Following the curator’s directions, we retraced our steps until we came to a grim-looking statue carved from black stone, a memorial called the Waiting Woman dedicated to islanders lost at sea. She wore a pitiful expression and stood with arms outstretched in the direction of the harbor, many blocks away, but also toward the Priest Hole, which was directly across the street. Now, I’m no hotel connoisseur, but one glance at the weathered sign told me that our stay was unlikely to be a four-star mints-on-your-pillow-type experience. Printed in giant script at the top was WINES, ALES, SPIRITS. Below that, in more modest lettering, Fine Food. Handwritten along the bottom, clearly an afterthought, was Rooms to Let, though the s had been struck out, leaving just the singular Room.

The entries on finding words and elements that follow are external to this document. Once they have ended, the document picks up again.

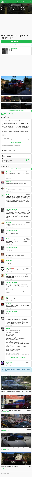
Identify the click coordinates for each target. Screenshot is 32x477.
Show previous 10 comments (16, 168)
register (17, 369)
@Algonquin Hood (10, 276)
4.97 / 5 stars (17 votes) (5, 117)
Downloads (5, 114)
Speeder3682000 (9, 260)
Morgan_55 (8, 181)
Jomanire (8, 238)
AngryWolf (8, 268)
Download (16, 41)
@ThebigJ (8, 210)
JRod (7, 274)
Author (15, 209)
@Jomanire (8, 249)
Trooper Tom (9, 362)
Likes (12, 114)
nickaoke (8, 318)
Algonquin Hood (13, 48)
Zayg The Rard (9, 303)
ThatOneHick (9, 171)
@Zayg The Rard (9, 313)
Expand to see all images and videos (16, 110)
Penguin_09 (8, 222)
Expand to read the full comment (18, 357)
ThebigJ (7, 194)
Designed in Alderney (5, 473)
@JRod (7, 284)
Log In (12, 369)
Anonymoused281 (10, 253)
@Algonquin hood (10, 196)
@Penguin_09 (9, 232)
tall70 (7, 188)
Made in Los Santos (5, 475)
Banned (12, 268)
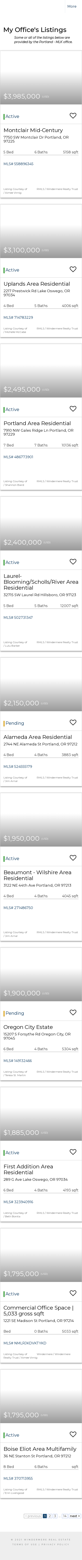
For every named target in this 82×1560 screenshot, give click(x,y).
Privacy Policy (56, 1544)
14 (64, 1516)
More (72, 6)
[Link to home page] (12, 6)
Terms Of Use (24, 1544)
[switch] (73, 114)
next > (75, 1516)
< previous (33, 1516)
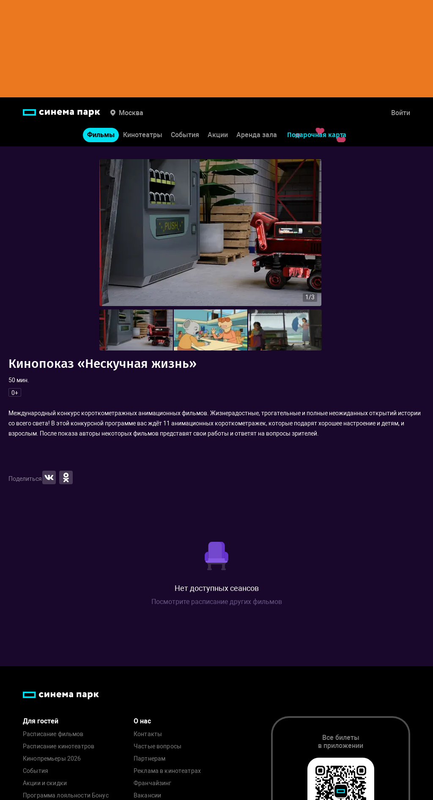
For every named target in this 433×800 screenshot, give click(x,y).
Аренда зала (256, 135)
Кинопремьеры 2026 (52, 759)
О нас (142, 721)
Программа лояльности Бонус (66, 795)
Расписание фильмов (53, 734)
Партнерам (149, 759)
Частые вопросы (157, 746)
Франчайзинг (153, 783)
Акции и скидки (45, 783)
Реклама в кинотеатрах (167, 771)
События (185, 135)
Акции (218, 135)
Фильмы (101, 135)
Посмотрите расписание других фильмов (216, 602)
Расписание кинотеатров (58, 746)
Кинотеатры (142, 135)
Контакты (148, 734)
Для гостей (40, 721)
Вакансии (147, 795)
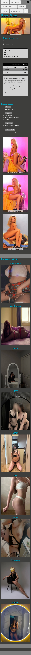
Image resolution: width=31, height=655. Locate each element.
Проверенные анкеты (9, 6)
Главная (5, 2)
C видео (21, 6)
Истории (5, 11)
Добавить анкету (16, 11)
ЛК (25, 11)
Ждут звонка (15, 2)
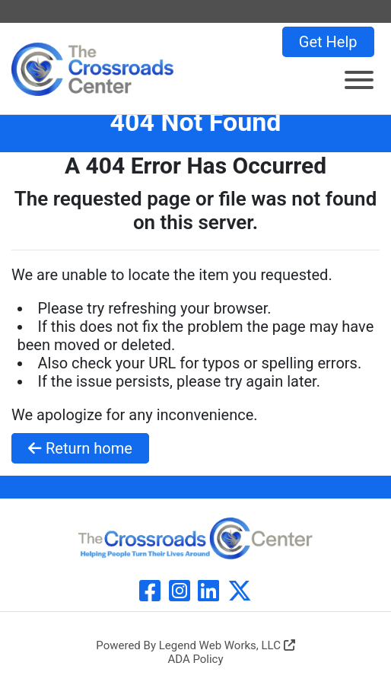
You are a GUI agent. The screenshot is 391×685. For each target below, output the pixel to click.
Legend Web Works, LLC (227, 645)
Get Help (328, 42)
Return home (80, 448)
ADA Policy (195, 659)
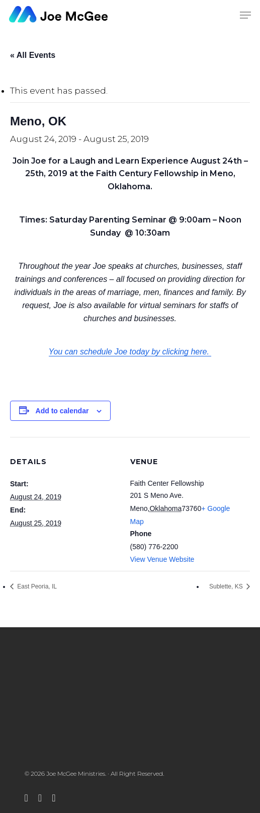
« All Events (32, 55)
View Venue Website (162, 559)
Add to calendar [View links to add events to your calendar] (62, 411)
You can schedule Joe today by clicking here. (130, 351)
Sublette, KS (226, 586)
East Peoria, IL (36, 586)
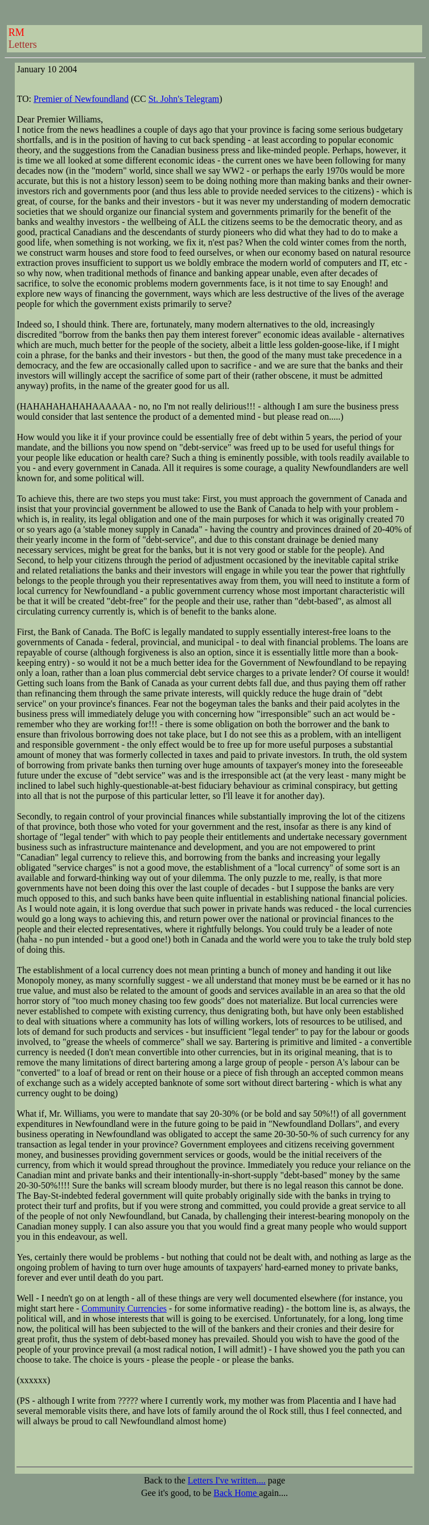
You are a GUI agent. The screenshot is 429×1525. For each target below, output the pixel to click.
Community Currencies (124, 1308)
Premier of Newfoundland (81, 99)
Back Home (236, 1493)
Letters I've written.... (227, 1480)
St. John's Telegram (184, 99)
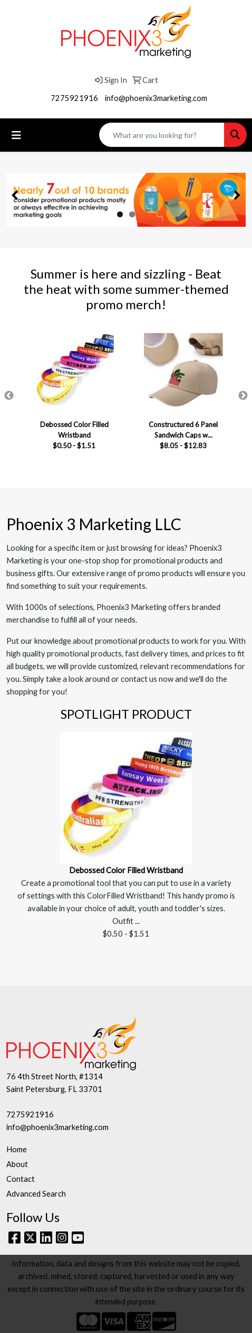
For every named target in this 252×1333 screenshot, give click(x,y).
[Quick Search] (162, 135)
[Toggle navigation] (16, 135)
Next (243, 396)
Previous (9, 396)
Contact (20, 1178)
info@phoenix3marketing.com (156, 98)
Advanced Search (36, 1193)
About (17, 1164)
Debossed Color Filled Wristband (126, 870)
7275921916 (74, 98)
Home (16, 1149)
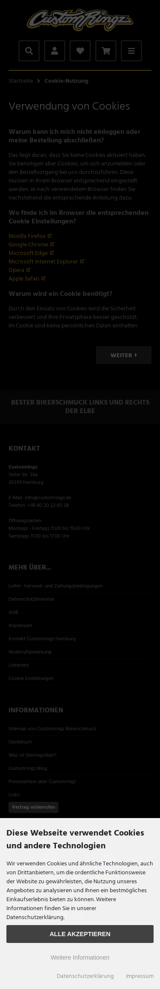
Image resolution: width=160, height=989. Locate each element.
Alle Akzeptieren (80, 934)
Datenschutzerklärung (85, 976)
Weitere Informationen (80, 957)
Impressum (140, 976)
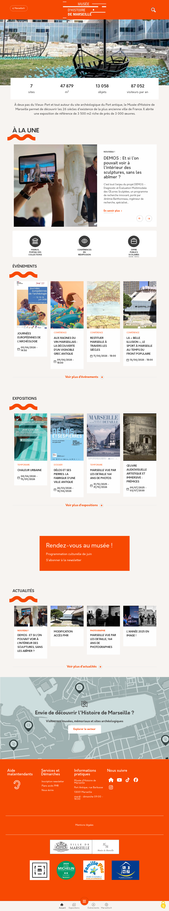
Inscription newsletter (53, 782)
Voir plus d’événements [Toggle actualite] (81, 377)
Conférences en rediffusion (84, 246)
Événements (93, 906)
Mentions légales (84, 825)
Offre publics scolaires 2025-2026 (134, 247)
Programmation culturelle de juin (69, 554)
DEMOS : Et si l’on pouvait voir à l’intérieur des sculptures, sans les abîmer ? (123, 167)
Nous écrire (47, 790)
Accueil (62, 906)
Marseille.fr (19, 8)
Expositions (74, 906)
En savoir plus (112, 211)
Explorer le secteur (84, 729)
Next (148, 218)
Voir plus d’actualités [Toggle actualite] (82, 666)
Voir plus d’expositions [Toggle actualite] (81, 505)
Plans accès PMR (50, 786)
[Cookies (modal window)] (163, 905)
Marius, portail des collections (35, 246)
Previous (139, 218)
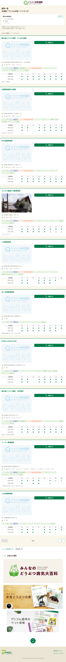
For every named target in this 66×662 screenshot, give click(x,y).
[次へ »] (61, 540)
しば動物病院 (6, 242)
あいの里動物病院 (8, 292)
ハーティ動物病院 (8, 442)
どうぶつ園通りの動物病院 (11, 191)
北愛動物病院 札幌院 (9, 89)
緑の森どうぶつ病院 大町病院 (12, 391)
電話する (49, 42)
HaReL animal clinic (9, 341)
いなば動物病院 (7, 493)
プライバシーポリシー (59, 653)
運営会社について (58, 650)
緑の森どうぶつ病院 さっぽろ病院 (14, 38)
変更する (60, 16)
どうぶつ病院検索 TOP (7, 549)
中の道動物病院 (7, 141)
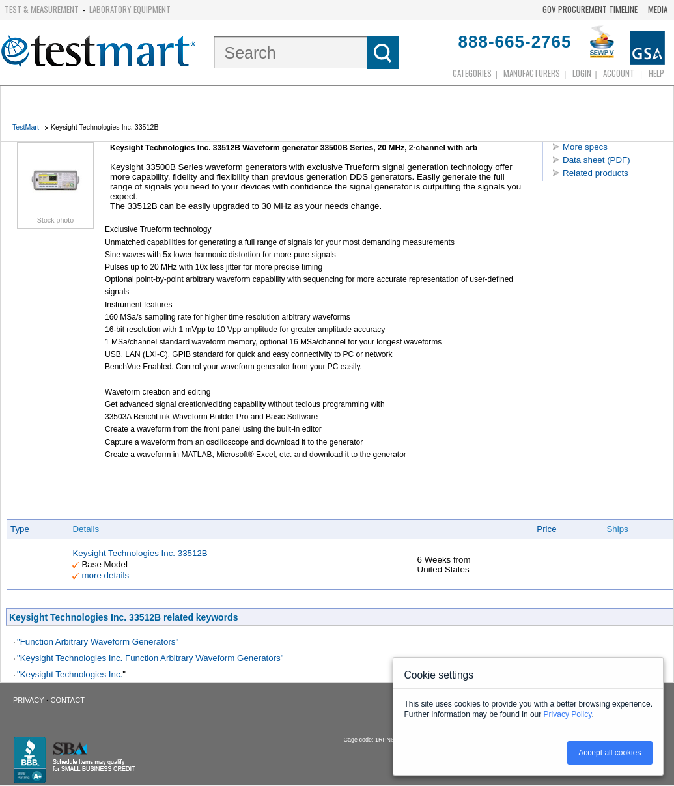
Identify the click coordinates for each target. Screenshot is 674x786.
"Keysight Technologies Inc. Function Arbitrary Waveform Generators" (150, 658)
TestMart (25, 127)
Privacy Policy (568, 714)
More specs (585, 147)
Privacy (28, 700)
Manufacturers (531, 72)
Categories (472, 72)
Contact (68, 700)
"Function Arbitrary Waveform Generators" (97, 642)
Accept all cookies (609, 752)
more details (105, 575)
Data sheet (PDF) (596, 160)
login (581, 72)
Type (19, 529)
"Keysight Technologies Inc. (69, 674)
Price (546, 529)
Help (656, 72)
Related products (595, 173)
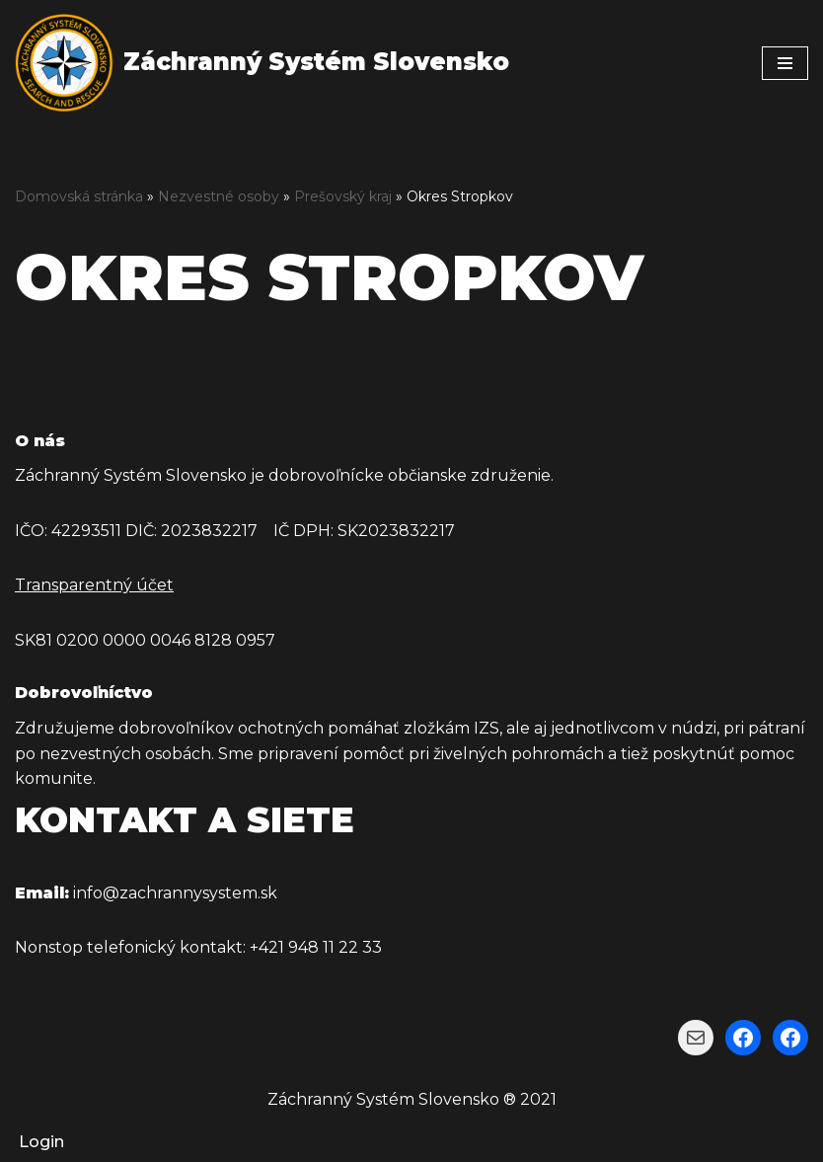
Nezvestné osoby (218, 196)
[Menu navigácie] (785, 63)
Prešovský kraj (343, 196)
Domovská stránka (79, 196)
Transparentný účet (94, 585)
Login (41, 1141)
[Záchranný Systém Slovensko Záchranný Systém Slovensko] (262, 63)
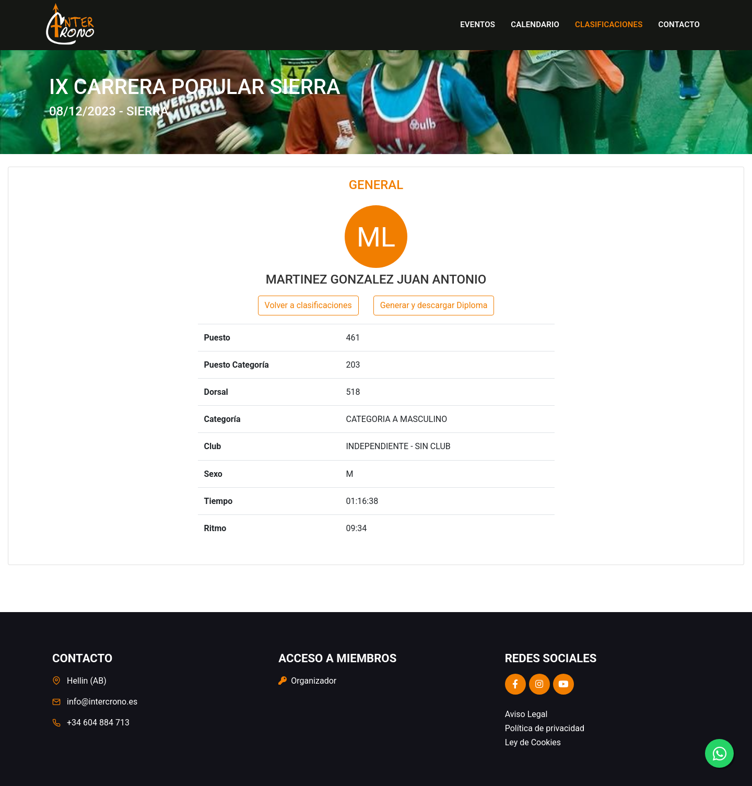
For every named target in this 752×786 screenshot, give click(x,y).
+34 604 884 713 (98, 723)
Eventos (477, 24)
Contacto (679, 24)
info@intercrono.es (102, 702)
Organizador (307, 681)
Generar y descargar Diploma (434, 305)
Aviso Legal (526, 714)
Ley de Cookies (533, 742)
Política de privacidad (544, 728)
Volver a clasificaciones (308, 305)
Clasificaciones (609, 24)
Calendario (535, 24)
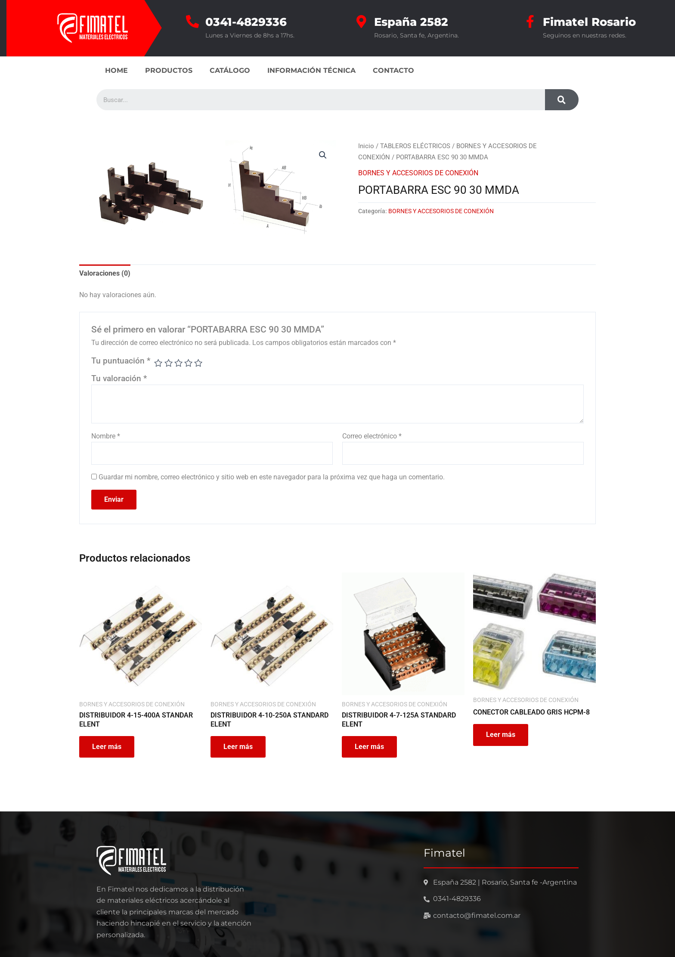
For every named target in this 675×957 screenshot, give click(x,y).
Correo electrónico (372, 436)
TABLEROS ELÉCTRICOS (415, 146)
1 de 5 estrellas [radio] (158, 363)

As we lugged our bags toward the door, my father grumbling about con men and false advertising, I glanced back at the Waiting Woman and wondered if she wasn’t just waiting for someone to bring her a drink.
We squeezed our bags through the doorway and stood blinking in the sudden gloom of a low-ceilinged pub. When my eyes had adjusted, I realized that hole was a pretty accurate description of the place: tiny leaded windows admitted just enough light to find the beer tap without tripping over tables and chairs on the way. The tables, worn and wobbling, looked like they might be more useful as firewood. The bar was half-filled, at whatever hour of the morning it was, with men in various states of hushed intoxication, heads bowed prayerfully over tumblers of amber liquid.
“You must be after the room,” said the man behind the bar, coming out to shake our hands. “I’m Kev and these are the fellas. Say hullo, fellas.”
“Hullo,” they muttered, nodding at their drinks.
We followed Kev up a narrow staircase to a suite of rooms (plural!) that could charitably be described as basic. There were two bedrooms, the larger of which Dad claimed, and a room that tripled as a kitchen, dining room, and living room, meaning that it contained one table, one moth-eaten sofa, and one hotplate. The bathroom worked “most of the time,” according to Kev, “but if it ever gets dicey, there’s always Old Reliable.” He directed our attention to a portable toilet in the alley out back, conveniently visible from my bedroom window.